Segment Open
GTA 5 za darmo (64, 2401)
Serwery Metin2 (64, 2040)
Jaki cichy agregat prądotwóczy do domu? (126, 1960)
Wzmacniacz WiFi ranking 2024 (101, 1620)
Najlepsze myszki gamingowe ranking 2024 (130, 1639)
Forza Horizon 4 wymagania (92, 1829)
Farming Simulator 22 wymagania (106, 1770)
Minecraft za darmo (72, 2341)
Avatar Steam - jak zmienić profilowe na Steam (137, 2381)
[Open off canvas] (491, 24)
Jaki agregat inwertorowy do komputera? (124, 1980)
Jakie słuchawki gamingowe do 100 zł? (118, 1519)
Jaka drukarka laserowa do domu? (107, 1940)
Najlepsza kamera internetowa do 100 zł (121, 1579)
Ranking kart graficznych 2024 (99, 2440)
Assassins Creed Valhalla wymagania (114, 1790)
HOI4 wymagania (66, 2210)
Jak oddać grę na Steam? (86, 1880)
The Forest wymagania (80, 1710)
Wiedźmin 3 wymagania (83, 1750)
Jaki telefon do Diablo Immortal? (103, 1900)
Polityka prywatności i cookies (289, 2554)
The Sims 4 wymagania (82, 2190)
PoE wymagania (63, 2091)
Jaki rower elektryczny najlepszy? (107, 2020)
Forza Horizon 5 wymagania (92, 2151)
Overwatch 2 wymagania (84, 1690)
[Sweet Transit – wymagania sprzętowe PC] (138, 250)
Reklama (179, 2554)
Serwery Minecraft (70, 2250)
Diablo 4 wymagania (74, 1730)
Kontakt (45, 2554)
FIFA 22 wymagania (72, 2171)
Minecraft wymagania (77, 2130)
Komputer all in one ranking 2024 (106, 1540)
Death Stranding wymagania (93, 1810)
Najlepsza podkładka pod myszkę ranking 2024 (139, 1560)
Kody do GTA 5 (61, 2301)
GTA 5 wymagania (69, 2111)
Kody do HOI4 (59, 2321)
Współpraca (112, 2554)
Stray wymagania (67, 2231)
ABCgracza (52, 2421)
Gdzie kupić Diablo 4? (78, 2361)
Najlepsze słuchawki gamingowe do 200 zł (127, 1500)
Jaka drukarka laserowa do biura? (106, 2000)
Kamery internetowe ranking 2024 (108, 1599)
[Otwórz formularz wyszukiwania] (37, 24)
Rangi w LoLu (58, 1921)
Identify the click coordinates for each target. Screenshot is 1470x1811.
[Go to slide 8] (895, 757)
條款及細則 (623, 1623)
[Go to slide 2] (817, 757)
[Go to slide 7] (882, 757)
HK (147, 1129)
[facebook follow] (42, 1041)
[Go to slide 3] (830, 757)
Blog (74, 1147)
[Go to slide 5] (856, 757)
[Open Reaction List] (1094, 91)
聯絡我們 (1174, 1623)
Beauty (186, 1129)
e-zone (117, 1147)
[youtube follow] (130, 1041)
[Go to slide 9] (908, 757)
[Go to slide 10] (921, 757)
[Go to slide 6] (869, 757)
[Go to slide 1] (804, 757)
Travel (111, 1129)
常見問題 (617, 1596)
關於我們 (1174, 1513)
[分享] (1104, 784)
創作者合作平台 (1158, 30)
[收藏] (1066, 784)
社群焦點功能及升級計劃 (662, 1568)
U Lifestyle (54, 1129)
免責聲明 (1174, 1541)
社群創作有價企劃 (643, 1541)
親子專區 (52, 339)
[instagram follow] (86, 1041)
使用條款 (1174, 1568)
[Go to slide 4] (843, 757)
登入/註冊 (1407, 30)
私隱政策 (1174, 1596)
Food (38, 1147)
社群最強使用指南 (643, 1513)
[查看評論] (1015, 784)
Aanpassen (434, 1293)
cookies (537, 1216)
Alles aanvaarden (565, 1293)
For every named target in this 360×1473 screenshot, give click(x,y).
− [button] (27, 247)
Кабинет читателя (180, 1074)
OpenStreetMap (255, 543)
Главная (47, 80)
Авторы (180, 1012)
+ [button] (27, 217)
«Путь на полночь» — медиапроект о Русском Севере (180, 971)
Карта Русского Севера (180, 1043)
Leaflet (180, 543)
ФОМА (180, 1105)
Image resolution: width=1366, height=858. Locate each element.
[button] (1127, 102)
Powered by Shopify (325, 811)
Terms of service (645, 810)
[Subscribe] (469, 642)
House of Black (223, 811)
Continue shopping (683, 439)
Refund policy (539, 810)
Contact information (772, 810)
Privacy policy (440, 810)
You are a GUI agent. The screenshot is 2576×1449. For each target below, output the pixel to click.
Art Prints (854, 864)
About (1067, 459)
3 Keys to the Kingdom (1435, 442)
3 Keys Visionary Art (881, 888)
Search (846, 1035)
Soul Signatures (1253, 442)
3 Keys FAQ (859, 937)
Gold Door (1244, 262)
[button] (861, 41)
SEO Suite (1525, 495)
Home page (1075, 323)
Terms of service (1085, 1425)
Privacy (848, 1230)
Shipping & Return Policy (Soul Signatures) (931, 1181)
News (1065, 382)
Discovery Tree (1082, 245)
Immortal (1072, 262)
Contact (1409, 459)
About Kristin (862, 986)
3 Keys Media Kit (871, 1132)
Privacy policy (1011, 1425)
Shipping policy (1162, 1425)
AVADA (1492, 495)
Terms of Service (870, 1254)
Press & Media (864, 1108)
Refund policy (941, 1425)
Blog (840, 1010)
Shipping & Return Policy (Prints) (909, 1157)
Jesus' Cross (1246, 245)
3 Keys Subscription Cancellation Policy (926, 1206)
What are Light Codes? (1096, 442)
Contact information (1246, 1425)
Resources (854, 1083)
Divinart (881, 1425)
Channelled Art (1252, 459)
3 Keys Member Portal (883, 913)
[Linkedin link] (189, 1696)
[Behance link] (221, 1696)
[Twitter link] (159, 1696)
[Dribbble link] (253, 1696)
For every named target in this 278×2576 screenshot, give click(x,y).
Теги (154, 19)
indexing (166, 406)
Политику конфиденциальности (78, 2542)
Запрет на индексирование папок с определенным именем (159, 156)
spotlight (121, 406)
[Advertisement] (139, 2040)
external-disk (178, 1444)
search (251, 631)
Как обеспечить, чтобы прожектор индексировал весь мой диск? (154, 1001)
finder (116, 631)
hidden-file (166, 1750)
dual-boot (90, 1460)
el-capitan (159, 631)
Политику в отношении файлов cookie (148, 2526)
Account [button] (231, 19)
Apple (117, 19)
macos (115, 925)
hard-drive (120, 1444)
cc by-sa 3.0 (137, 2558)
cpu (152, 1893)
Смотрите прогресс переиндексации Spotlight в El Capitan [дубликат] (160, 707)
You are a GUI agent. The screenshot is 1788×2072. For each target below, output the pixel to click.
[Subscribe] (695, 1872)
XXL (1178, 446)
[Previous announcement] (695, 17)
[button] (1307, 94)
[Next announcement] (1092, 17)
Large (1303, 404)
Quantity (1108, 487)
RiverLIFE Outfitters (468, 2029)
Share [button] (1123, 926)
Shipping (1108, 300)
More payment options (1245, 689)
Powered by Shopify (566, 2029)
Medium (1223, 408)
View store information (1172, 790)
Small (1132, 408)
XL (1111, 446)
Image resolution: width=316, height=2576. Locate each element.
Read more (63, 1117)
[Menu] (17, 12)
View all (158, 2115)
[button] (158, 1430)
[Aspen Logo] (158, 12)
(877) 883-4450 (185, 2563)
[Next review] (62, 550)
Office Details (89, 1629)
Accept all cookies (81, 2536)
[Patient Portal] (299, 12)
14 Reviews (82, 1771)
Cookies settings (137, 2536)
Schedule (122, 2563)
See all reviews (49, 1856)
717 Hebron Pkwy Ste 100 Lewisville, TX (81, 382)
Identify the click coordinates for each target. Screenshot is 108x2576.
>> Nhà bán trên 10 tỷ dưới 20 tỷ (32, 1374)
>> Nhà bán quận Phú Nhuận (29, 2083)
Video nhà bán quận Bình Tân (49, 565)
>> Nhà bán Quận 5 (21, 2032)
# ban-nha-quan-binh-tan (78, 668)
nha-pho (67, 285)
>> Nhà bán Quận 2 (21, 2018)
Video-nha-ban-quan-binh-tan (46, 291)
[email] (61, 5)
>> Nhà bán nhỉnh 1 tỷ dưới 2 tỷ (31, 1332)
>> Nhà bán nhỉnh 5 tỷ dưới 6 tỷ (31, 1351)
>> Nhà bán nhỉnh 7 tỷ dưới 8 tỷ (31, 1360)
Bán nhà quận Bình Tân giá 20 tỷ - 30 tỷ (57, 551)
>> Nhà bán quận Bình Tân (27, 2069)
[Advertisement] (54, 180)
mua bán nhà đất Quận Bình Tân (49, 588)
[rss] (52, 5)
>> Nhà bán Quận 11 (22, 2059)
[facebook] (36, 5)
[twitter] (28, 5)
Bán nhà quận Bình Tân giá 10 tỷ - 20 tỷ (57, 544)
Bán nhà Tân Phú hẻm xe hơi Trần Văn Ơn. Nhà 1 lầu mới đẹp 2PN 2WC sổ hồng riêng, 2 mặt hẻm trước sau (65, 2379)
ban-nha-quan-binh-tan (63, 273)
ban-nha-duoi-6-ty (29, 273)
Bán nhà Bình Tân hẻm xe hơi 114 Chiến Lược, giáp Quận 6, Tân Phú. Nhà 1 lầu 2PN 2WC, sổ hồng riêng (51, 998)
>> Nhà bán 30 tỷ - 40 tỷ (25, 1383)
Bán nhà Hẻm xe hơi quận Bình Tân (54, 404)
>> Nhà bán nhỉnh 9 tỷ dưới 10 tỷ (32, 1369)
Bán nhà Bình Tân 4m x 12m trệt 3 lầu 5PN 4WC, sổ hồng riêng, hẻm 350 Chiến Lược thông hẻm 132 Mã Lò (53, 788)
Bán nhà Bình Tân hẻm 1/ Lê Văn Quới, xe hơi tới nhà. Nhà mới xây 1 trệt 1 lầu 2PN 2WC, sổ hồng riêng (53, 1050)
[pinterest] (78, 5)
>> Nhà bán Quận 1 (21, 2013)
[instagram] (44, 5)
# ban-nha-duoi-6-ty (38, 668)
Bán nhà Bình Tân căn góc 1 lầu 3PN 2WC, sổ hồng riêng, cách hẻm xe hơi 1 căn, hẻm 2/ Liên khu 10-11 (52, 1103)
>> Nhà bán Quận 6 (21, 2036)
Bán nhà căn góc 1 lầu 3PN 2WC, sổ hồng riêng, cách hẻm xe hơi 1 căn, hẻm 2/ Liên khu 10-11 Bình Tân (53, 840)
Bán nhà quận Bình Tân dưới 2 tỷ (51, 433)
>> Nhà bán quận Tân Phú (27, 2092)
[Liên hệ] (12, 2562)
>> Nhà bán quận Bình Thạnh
Segment Closed
The expected answer is an exact copy of the lines above, beginning at the line with "[Linkedin link] (189, 1696)" and ending at the line with "Политику конфиденциальности (78, 2542)", with both ends in.

[Linkedin link] (189, 1696)
[Behance link] (221, 1696)
[Twitter link] (159, 1696)
[Dribbble link] (253, 1696)
For every named target in this 278×2576 screenshot, give click(x,y).
Теги (154, 19)
indexing (166, 406)
Политику конфиденциальности (78, 2542)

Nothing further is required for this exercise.